Segment Start: TASK MATERIAL

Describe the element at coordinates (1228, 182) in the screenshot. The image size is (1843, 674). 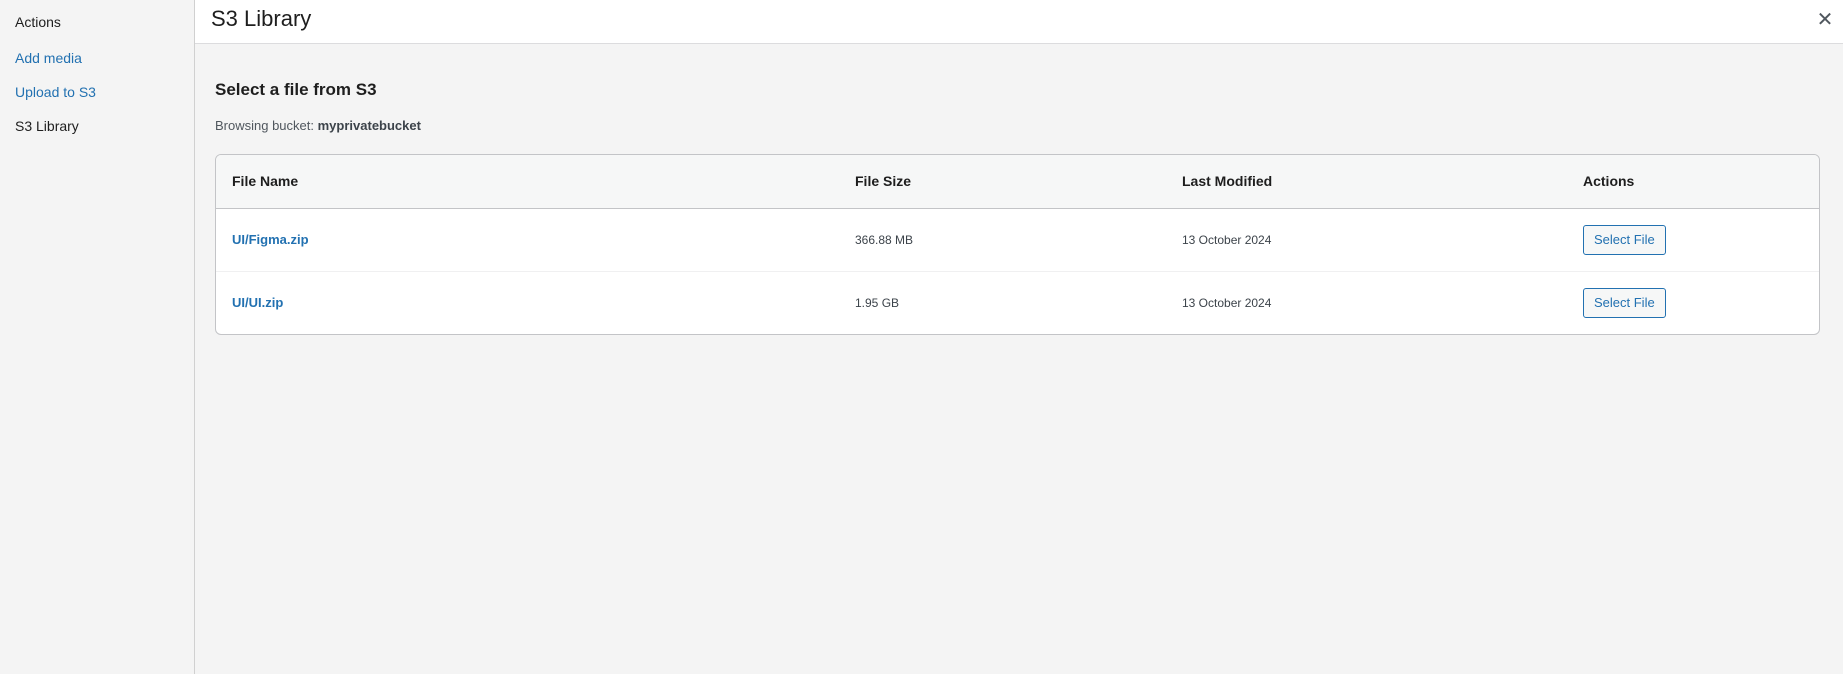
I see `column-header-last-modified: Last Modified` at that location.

Segment End: TASK MATERIAL
Segment Start: TASK MATERIAL

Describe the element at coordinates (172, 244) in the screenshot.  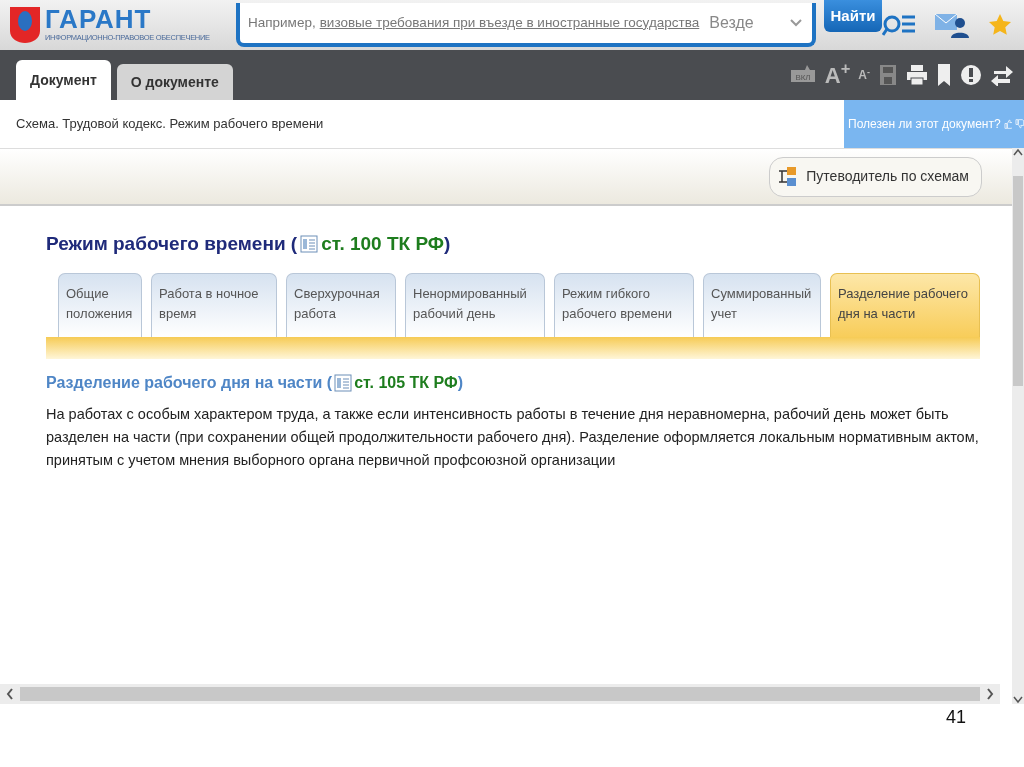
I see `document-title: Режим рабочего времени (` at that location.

Segment End: TASK MATERIAL
Segment Start: TASK MATERIAL

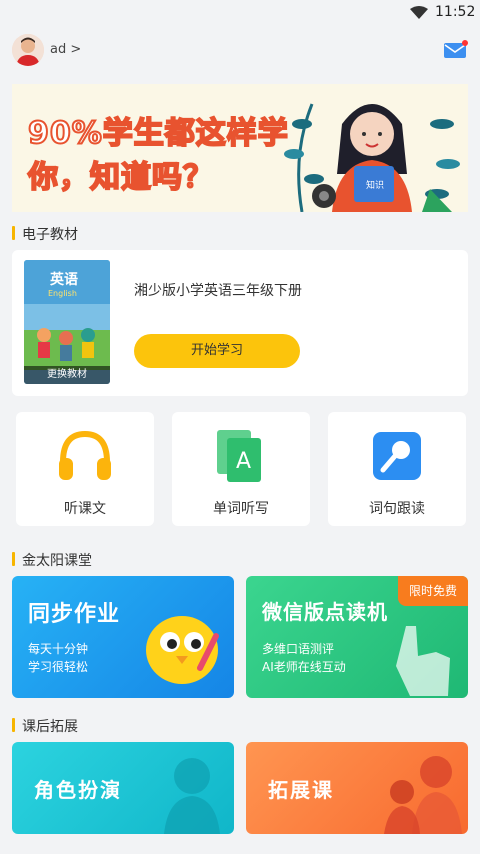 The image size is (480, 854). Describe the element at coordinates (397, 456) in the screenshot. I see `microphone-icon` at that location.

Segment End: TASK MATERIAL

ACTION ITEM: In the material, update the lines from the one containing "Describe the element at coordinates (172, 244)" through the one containing "Режим рабочего времени", inclusive, by changing "screenshot" to "image" and leaving everything else the same. Leave the pictures out of your answer.

ANSWER SPACE:
Describe the element at coordinates (172, 244) in the image.  
I see `document-title: Режим рабочего времени (` at that location.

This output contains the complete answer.